Partenariat gagnant-gagnant

Selon une source autorisée, la récente rencontre entre Stima-Tunisie et PSB- Italie vient confirmer l’assurance d’un partenariat gagnant-gagnant qui vise, a priori, à assurer une production de semences de blé dur et tendre au profit de nos agricultures tunisiens, avec un matériel génétique de qualité, à même de trouver de solutions face aux changements climatiques que nous sommes en train de subir dans la région, sous la pression d’un stress hydrique important. Un défi difficile à relever autrement.  Pour cela, ce partenariat va chercher, dans un premier temps, à assurer une quantité suffisante des semences précitées, à savoir Saragolla et Irid, de par leurs bonnes caractéristiques intrinsèques. Et introduire, en second lieu, de nouvelles variétés issues de programmes de recherche nettement améliorés initiés par la PSB et qui vont contenir des caractères plus importants encore une fois en termes de tolérance au stress hydrique et de stabilité, a-t-on appris de la même source.

«L’objectif est de chercher, dans un avenir proche, à promouvoir beaucoup plus cette collaboration et installer, pourquoi pas, une filiale PSB-Italie en Tunisie destinée à assurer la multiplication de semences de qualité qui soient traitées et conditionnées sur place, mais également à développer une unité de recherche en partenariat avec les chercheurs tunisiens et qui vont mettre, d’un côté comme de l’autre, du matériel génétique adéquat, afin de pouvoir assurer des croisements censés obtenir de nouveaux génotypes qui seraient utilisés aussi bien en Tunisie qu’en Italie et disséminer ses connaissances dans les pays limitrophes à savoir l’Algérie et la Libye», nous indique la même source. A quoi s’en tient la Stima, au final. Et c’est à quoi s’attendraient également nos céréaliers dont la récolte butait sur la carence des semences. Au point que M. Mohamed Nadri, ingénieur agronome retraité, et ancien directeur général de la Socoblé centrale, se demande quoi cultiver l’année prochaine, s’il n’y aura pas de semences suffisamment. Alors que l’Office des céréales prévoit un programme exceptionnel visant à mobiliser environ 700 mille quintaux de semences céréalières dont 200 mille quintaux de semences sélectionnées a été mis en place pour la saison 2024.

Et pour cause, la PSB-Italie n’est pas rentrée pas bredouille.
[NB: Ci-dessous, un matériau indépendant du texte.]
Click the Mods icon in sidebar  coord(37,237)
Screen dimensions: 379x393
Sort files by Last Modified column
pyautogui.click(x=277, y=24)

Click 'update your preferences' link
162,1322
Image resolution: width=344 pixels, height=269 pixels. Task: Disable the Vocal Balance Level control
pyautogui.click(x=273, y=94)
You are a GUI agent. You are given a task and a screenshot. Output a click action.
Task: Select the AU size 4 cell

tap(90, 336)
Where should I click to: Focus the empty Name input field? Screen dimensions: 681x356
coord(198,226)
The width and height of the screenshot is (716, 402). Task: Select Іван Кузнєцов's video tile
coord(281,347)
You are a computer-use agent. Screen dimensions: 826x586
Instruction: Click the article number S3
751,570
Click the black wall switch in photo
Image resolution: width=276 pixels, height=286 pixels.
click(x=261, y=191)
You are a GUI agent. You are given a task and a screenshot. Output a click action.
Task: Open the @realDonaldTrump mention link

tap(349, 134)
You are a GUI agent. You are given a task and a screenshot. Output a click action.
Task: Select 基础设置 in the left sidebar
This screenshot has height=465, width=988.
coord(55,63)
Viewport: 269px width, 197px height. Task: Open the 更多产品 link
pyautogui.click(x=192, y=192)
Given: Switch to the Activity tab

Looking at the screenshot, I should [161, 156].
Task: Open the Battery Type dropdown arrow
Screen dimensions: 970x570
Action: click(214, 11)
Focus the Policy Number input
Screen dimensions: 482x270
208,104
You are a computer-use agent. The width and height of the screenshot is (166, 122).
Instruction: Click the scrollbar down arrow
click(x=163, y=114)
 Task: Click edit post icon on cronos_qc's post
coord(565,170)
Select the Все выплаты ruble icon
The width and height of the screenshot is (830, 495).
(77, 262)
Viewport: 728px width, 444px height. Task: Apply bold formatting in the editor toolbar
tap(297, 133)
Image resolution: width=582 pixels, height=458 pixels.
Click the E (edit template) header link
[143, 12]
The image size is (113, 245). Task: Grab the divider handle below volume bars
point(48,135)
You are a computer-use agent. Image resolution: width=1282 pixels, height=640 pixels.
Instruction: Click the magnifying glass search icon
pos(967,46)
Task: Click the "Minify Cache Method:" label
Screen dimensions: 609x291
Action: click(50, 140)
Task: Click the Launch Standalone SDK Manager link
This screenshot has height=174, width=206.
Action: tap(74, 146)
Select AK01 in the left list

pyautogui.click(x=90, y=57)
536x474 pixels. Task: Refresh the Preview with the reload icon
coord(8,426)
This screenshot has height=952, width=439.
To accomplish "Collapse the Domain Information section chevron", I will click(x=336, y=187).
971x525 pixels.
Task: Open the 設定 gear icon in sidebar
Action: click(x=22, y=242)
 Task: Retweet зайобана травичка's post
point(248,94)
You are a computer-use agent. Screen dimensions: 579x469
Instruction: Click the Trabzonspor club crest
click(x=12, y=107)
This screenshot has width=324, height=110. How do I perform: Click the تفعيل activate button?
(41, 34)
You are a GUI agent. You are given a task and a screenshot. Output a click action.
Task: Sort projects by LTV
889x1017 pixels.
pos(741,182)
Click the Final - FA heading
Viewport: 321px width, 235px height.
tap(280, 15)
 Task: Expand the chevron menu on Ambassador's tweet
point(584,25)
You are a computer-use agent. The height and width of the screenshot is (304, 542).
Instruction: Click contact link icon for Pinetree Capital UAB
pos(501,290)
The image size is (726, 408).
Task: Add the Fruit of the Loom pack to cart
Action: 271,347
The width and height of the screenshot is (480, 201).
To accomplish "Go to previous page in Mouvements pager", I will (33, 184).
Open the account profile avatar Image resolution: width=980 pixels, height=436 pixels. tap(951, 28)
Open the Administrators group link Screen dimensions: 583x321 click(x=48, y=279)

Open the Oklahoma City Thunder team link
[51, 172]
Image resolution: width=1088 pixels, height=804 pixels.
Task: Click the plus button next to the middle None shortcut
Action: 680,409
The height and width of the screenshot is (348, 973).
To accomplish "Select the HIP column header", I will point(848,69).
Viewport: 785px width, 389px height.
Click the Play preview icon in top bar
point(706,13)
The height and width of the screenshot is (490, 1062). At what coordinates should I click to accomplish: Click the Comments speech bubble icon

Elle nous a proposé une offre céréalière qualifiée d’importante : «100 mille quintaux de semences Irid à semer sur près de 60 mille ha, à raison de 5% de la superficie tunisienne en blé, ce qui va produire un total de 2 millions de quintaux, soit plus de la récolte de cette année. En termes d’argent, cela pourrait nous rapporter plus de 300 milliards», nous explique ainsi le gérant de la Stima.